This however presents a problem regarding the dispersal of Hydrochoerus into North America, as there is no indication for their presence between San Diego County and the northernmost extent of their current range (the Lesser Capybara in Panama) and the only known fossil remains of capybaras in Central America belong to Neochoerus. Tracing the route Hydrochoerus could have taken to reach California is subsequently difficult, with White et al. proposing two different paths. Both begin with the ancestors of H. hesperotiganites traveling along the Pacific coastline of Sinaloa and Sonora, before two different paths become available. The first would have led them further along the coast and up the Colorado River. However, to reach the San Luis Rey River overland travel would have been necessary with permanent water sources being rare, thusly this route is deemed the less likely of the two by the authors. The second route would have seen capybaras travel up some of the other rivers draining into the Gulf of California, traveling further north and eventually dispersing southwards.

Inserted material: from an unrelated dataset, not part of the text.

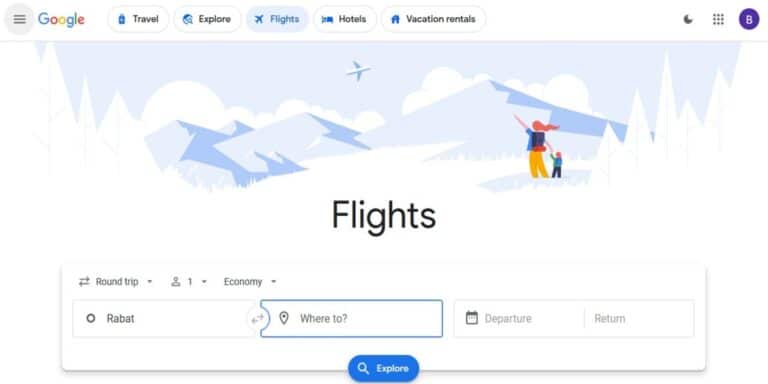Click the blue Explore search button
Image resolution: width=768 pixels, height=384 pixels.
click(x=384, y=368)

A similar route along the Rio Yaqui is known to have been taken by the other two capybara genera as they spread throughout Northern Mexico. White and colleagues further suggest that increased sampling of Pleistocene localities in Mexico might help resolve the matter.

==Paleoenvironment==
The sediments H. hesperotiganites was discovered in where fluvial-lacustrine in nature and have been interpreted to represent what was once a freshwater pond or oxbow lake. The lake was formed atop of eroded Eocene strata, likely as the ancestral San Luis Rey River deposited sediments across its floodplains. The presence of changing layers of silt- and sandstone indicates that sediment input changed across the seasons. The upper layers indicate that the river was eventually meandering south again, forming yet another oxbow lake while the floodplains were aggrading. As most mammal remains are isolated, it's been proposed that mammalian corpses washed ashore, where parts decomposed and fossilized while others were transported further downriver.

The lower strata preserve little fauna, only consisting of the capybara remains as well as those of Stockoceros, a relative of the pronghorn. The slightly younger units however show a diverse fauna including pond turtles, grebes, pelicans, ducks coots, rails as well as various other shore- and songbirds. Mammals are likewise diverse and abundant, with scientists having recovered the fossils of grey foxes, tapirs, horses, the American Mastodon as well as the ground sloths Nothrotheriops and Megalonyx. The presence of abundant waterfowl and shorebird all match the environment these strata represented during the Pleistocene and also matches the presence of Capybaras, known to inhabit areas close to bodies of water in modern South America.